INSKEEP: How do you encourage an upward pressure on wages in service jobs? Yes, there are some companies where they say that fits their business model, they want to treat their workers a certain way, but there are others companies that will constantly feel competitive pressure.

FLORIDA: Well, it's the same problem we faced in manufacturing. In the early 20th century we treated our manufacturing workers like crap. Workers worked maybe five, six, seven days a week, 12, 16, 18 hours a day and could barely put food on the table. And then during the Great Depression, some industrialists like Henry Ford or Lincoln Filene, and of course the great FDR, said hold on a second. If we're going to create demand that John Maynard King says stimulates the economy, how can we do that? Government can only fund so much. We're going to have to boost the wages of the workers who make the cars so they could buy the cars. Well, the same thing. If we want to boost demand in the United States, if we want a real stimulus today that's lasting, we have to boost the wages of nearly half of our workers who work in the service industry. The way to do that is not to falsely do it by just imposing minimum standards, although that may be worth doing in some big cities, by the way. The way to do that is to make their work more productive, to engage them in innovation, just like we did in our factories. When we began to organize workers in team, organize them in quality circles, engage them in continuous improvement, the factories got more productive and the wages of the workers went up.

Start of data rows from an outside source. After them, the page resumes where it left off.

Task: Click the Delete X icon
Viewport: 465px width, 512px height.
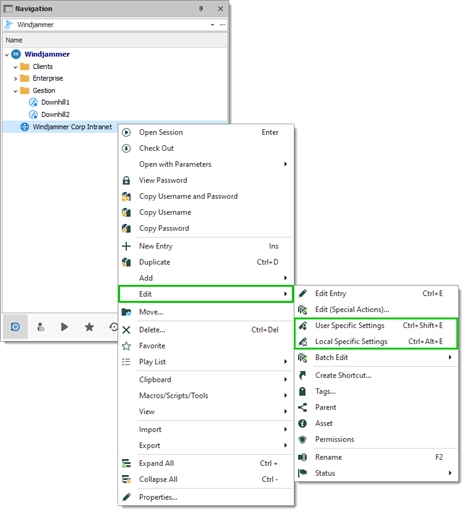Action: tap(126, 330)
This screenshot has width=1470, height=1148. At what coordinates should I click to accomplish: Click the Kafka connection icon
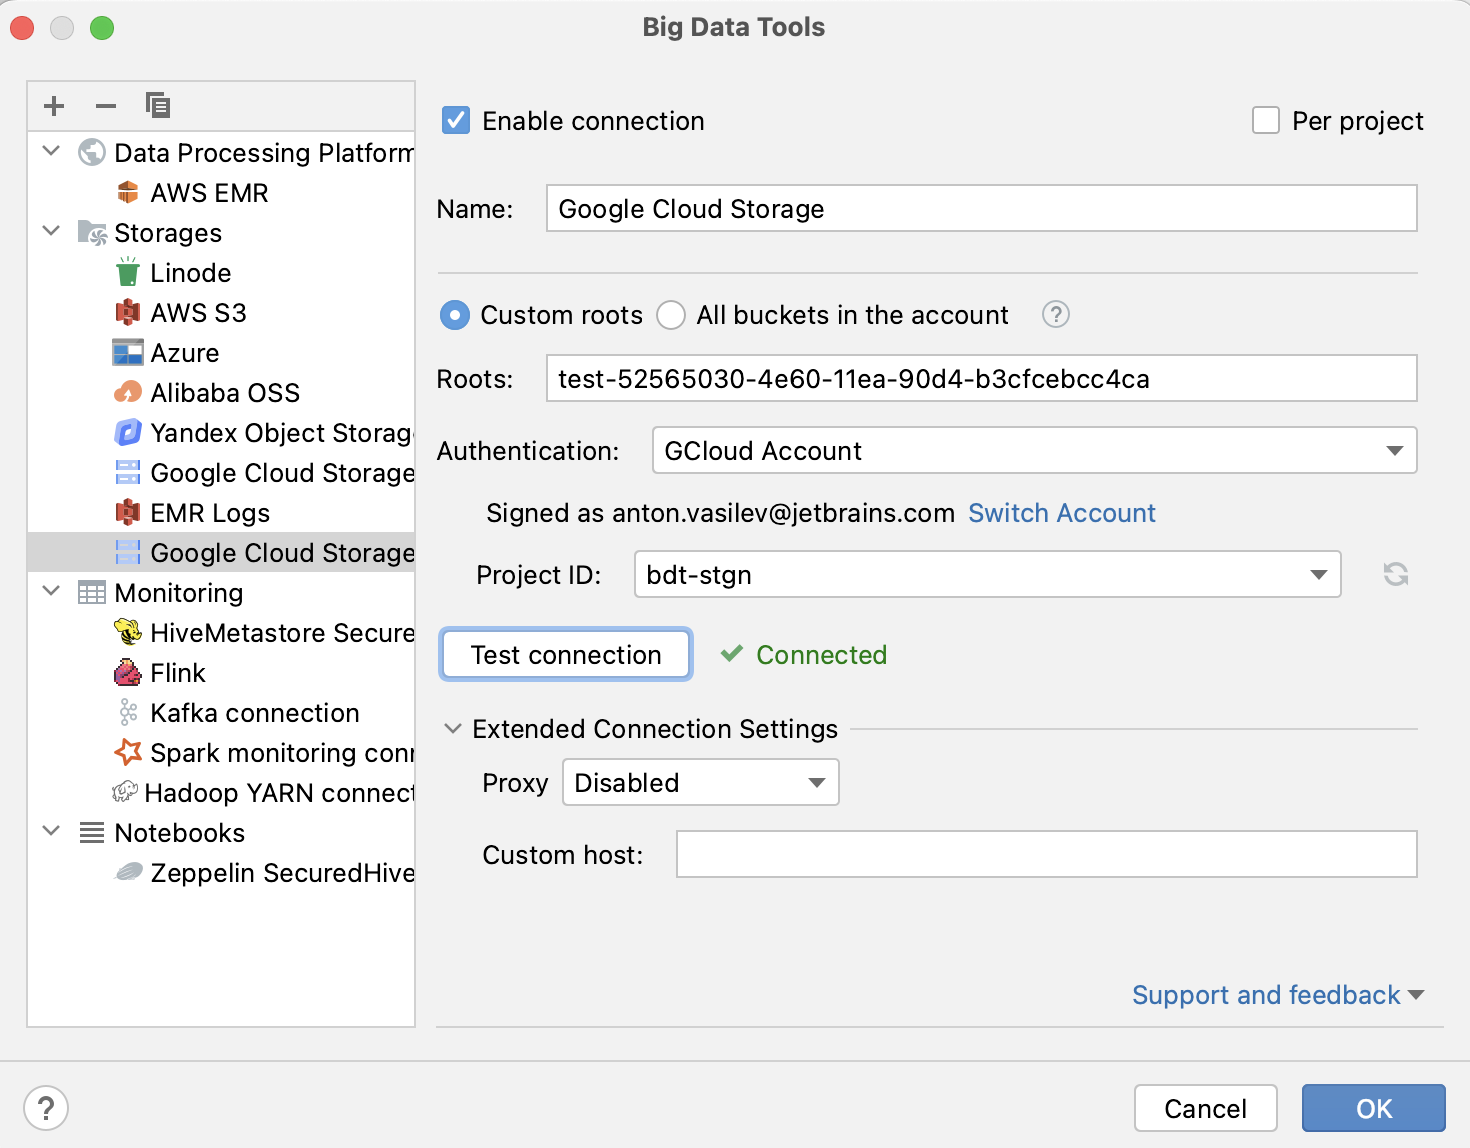point(129,712)
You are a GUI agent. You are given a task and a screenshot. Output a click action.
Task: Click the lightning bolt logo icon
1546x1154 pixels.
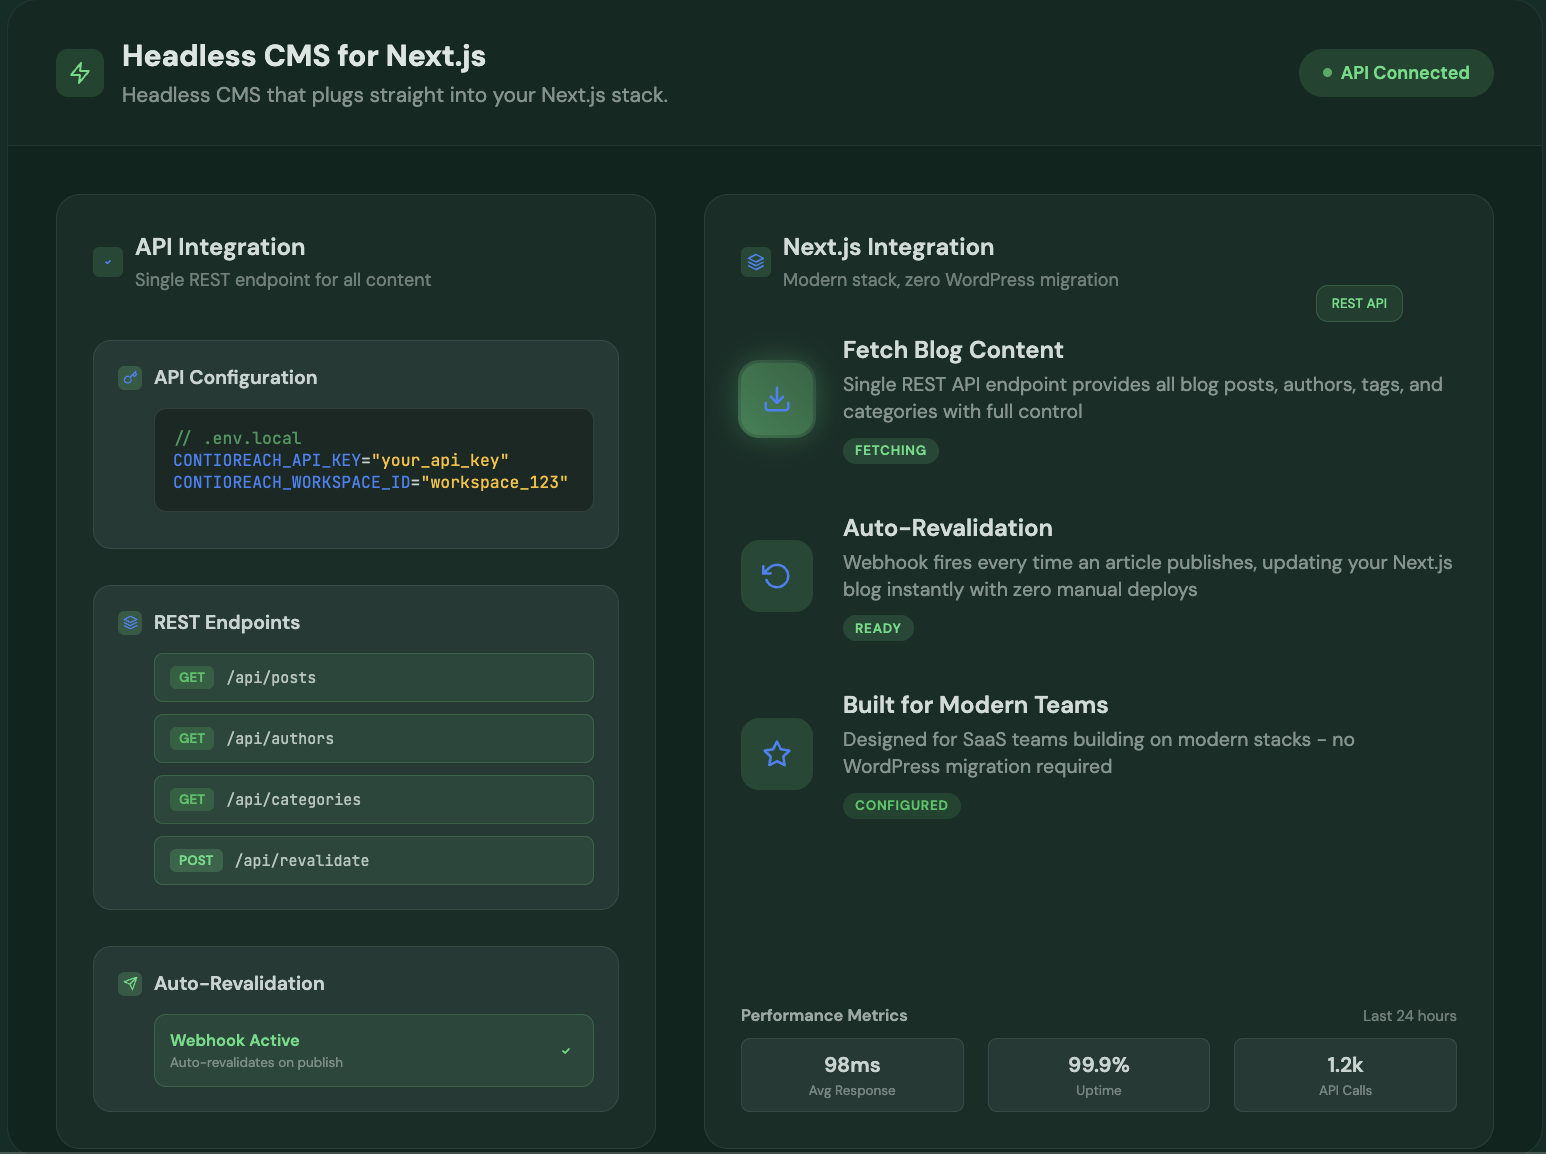[80, 73]
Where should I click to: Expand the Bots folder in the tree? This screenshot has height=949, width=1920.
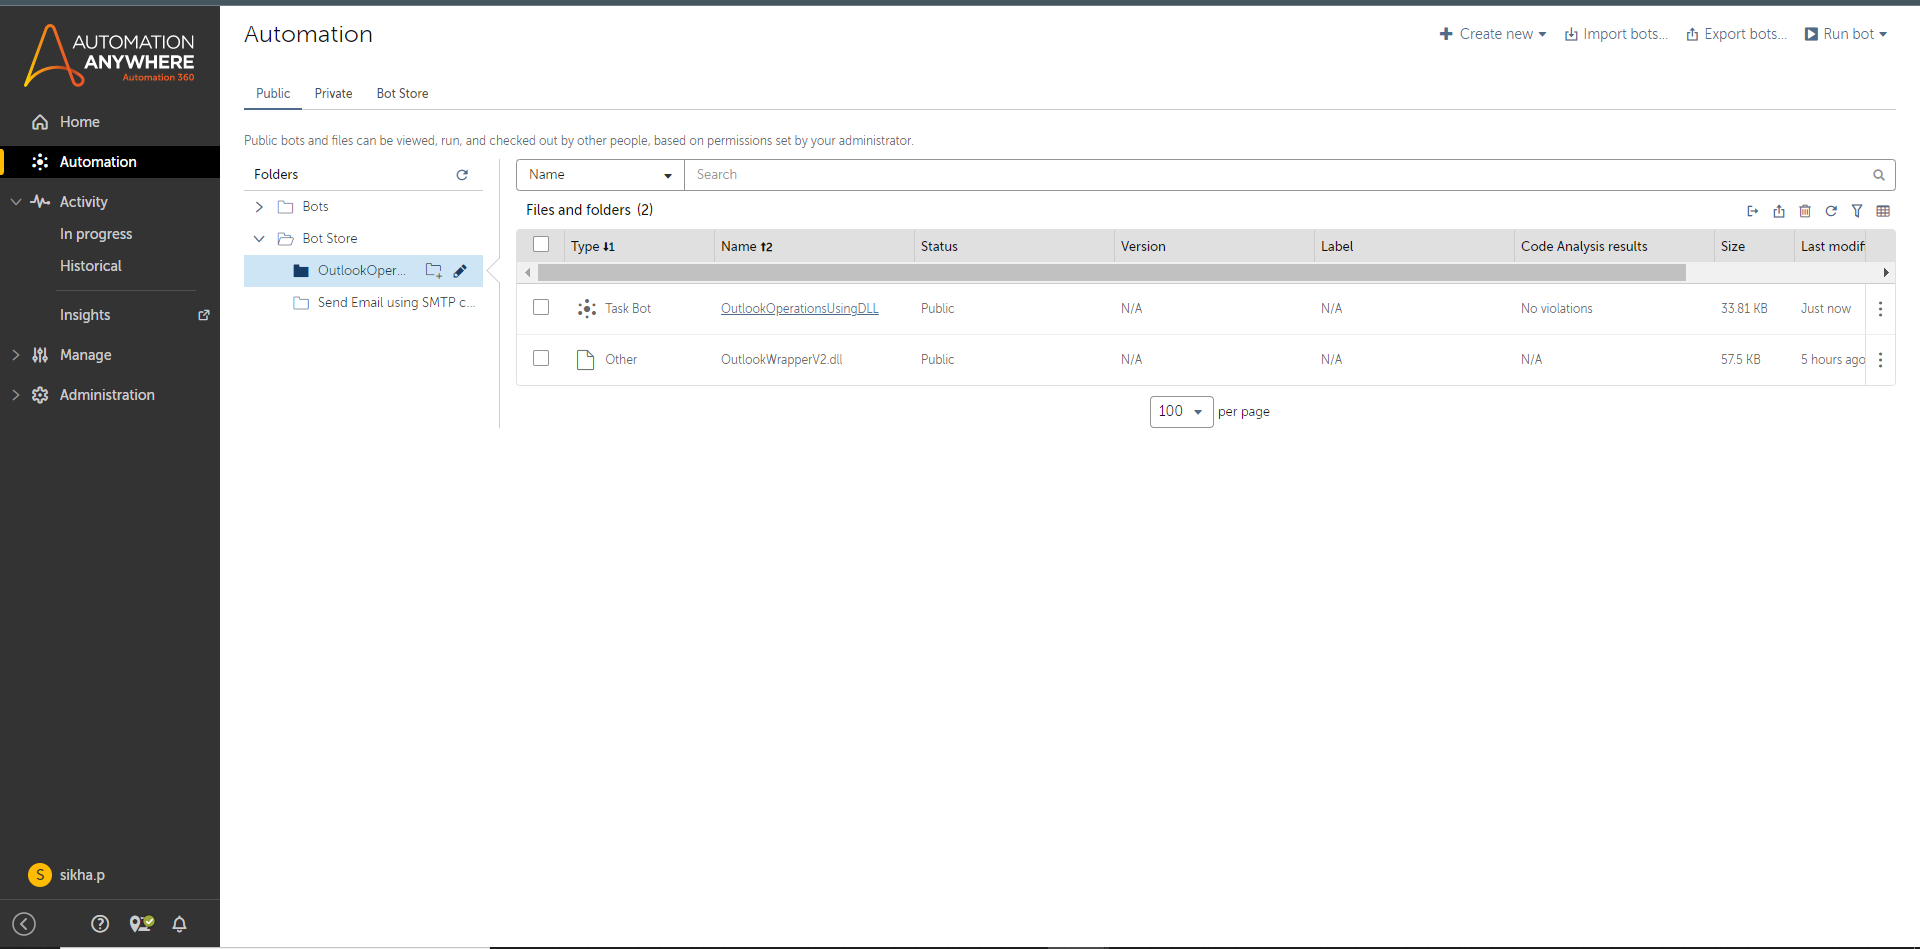pos(259,207)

INSKEEP: To listen to the workers - that's what you're telling me.

FLORIDA: The workers know best how to do their jobs. Whether it's in a manufacturing facility, you know, figuring out how to put that door panel on a car, or we found in our studies backed by the National Science Foundation a couple of decades ago, even when it came to environmental cleanliness, the workers knew best where to put the drip pans, how to stop the spills, how to keep the emissions in check. Listening to the workers and making them part of the solution, not just in factories, not just in Silicon Valley high-tech work, but in all sorts of work - that's the path to prosperity in the future.

INSKEEP: Richard Florida is a prolific writer and director of the Martin Prosperity Institute at the University of Toronto. Thanks very much.